"That's why we're here," said Scrivener, 34, who opened the clinic in a former people doctor's office at 26 E. Baltimore St. 41/2 years ago.
Many people took advantage of the invitation, leading their pets on leashes, toting them in carriers and cradling them in their arms.
Unfortunately, Lassie gets so excited about visiting Scrivener she urinates in the office, said Gruber, who decided to invite a "prospective client" instead.
Gruber's in-laws, Albert S. and Sue E. Gruber of Hagerstown, came with their schnauzer, Kasey, to check out the clinic.
Albert Gruber said he was impressed by the clinic and was considering switching from his present veterinarian's office.
Granddaughter Heather Gruber, 9, said she was glad to have Kasey along with her, since her own dog couldn't come, and liked seeing all the other animals.
But those weren't the best parts of the open house, she said.
"I like all the free stuff," Heather said.
The expansion project roughly doubled the clinic's size, enlarging the reception area and adding several examination rooms and an education room stocked with pamphlets, books and videos on pet health and care, Scrivener said.
Education is an important part of veterinarian medicine, she said.
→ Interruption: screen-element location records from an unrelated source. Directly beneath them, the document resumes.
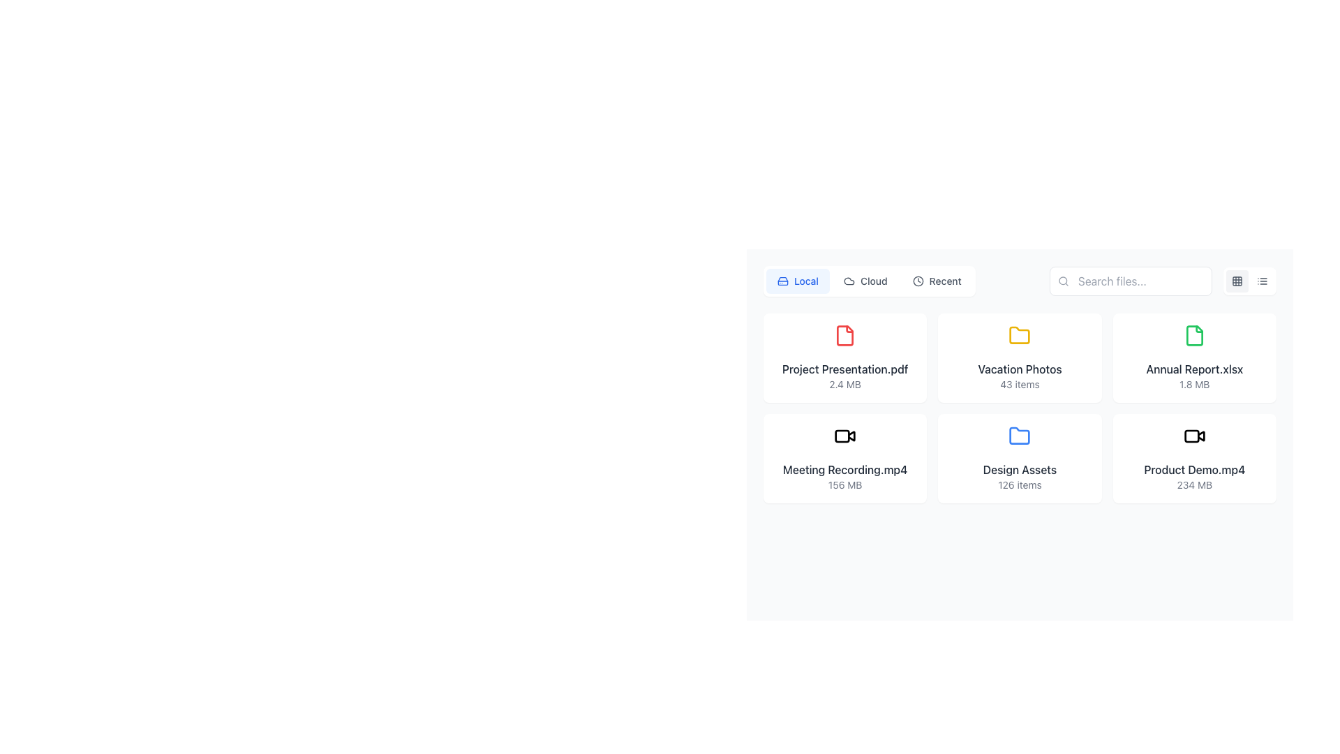 The height and width of the screenshot is (754, 1340). What do you see at coordinates (844, 475) in the screenshot?
I see `the labeled text element displaying file information, located centrally within the file item card below the video icon` at bounding box center [844, 475].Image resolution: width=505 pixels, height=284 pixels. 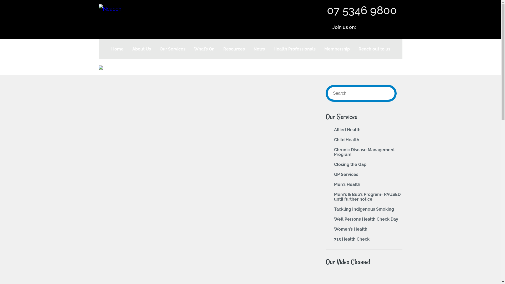 What do you see at coordinates (366, 219) in the screenshot?
I see `'Well Persons Health Check Day'` at bounding box center [366, 219].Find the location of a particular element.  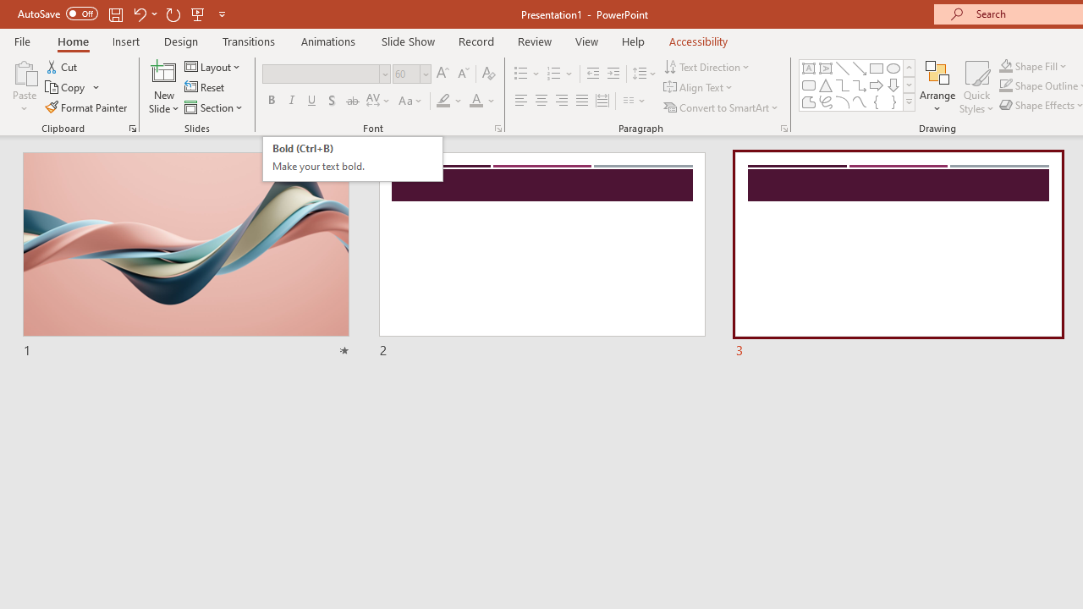

'Character Spacing' is located at coordinates (378, 101).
For example, if a dog owner understands what heartworms can do to their dog, they'll be more likely to take preventative measures, Scrivener said.
Rather than just having her clients check out the new layout, she said, she decided to make the open house an educational experience.
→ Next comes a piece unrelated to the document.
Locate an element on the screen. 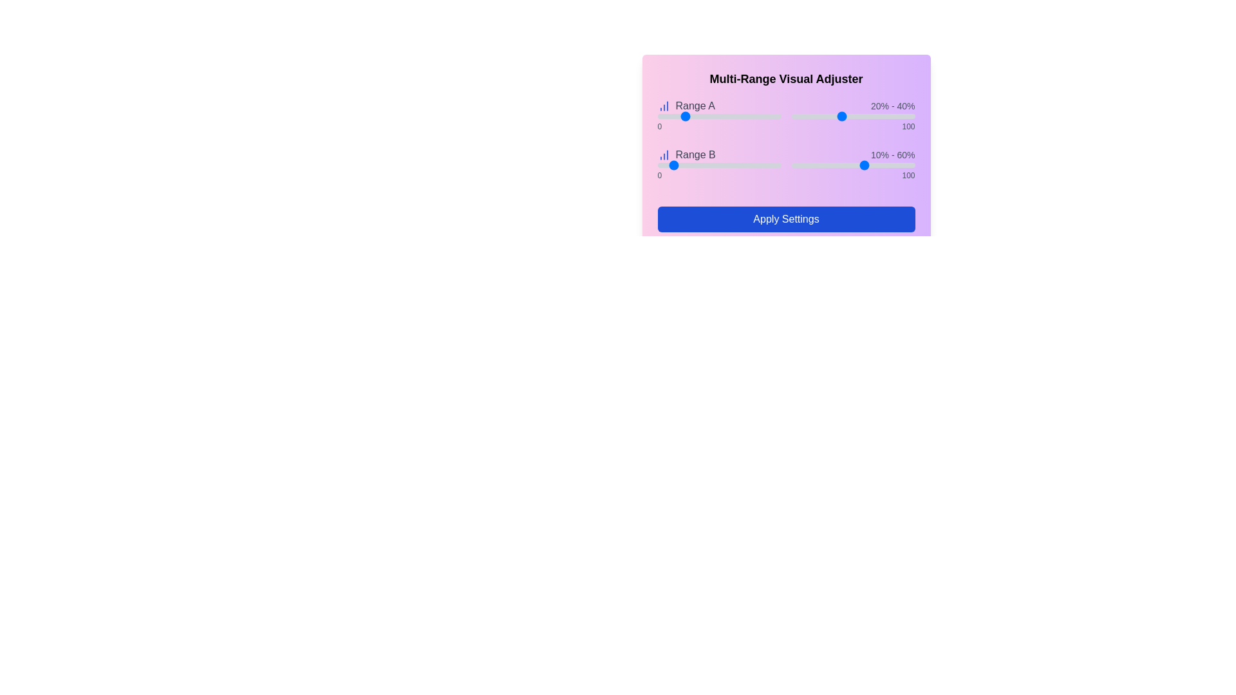 The width and height of the screenshot is (1236, 695). the Range B slider is located at coordinates (913, 165).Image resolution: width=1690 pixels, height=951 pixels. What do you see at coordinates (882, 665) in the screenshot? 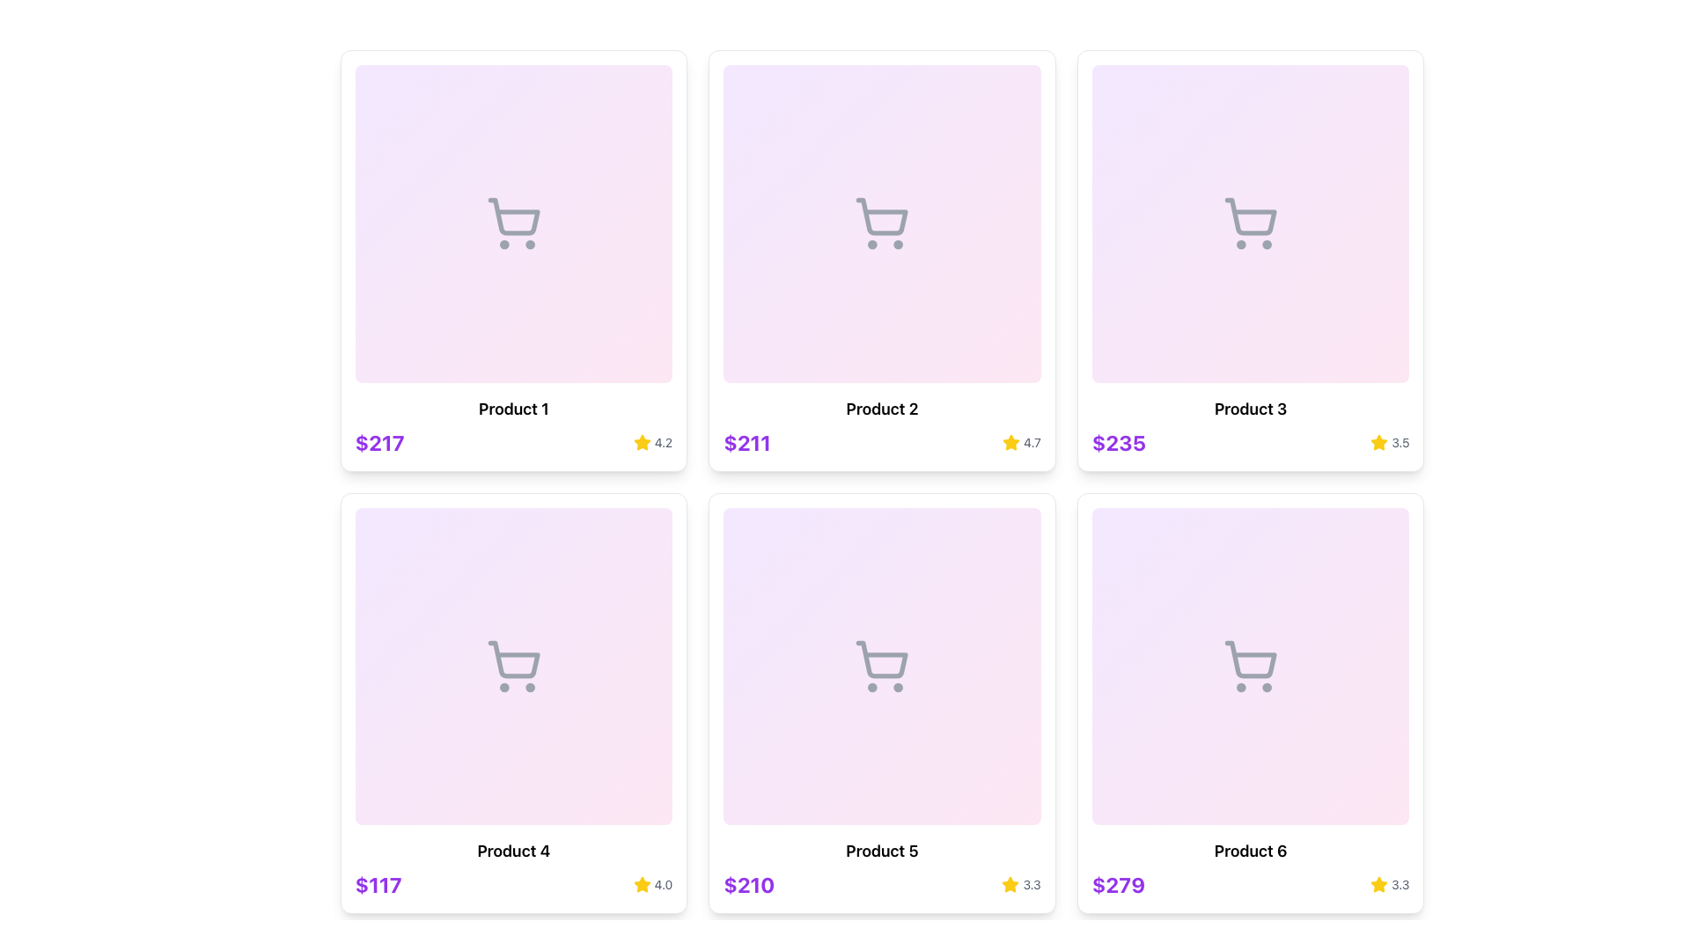
I see `the shopping icon located at the center of the pastel gradient card labeled 'Product 5', positioned in the bottom row and second from the left in the grid layout` at bounding box center [882, 665].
The examination rooms were given different themes, like fleas, nutrition and dental care, addressed through informational displays and more graphic tools like decayed animal teeth and jars of worms.
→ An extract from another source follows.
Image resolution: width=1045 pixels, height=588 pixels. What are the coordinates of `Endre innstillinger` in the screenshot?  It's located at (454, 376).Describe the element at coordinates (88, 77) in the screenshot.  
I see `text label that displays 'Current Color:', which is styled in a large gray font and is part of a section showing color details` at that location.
Free pet goodies, including samples of flea shampoo, dog biscuits, pet food, vitamins and plastic pet food can covers, were spread throughout the clinic.
Business has blossomed since Scrivener, a Boonsboro High School graduate, opened the clinic with just herself and technician Pat Bloss, who "did a little bit of everything" back then, she said.
Now, the clinic has a staff of 12, including veterinarian Daniel Pare, Scrivener said.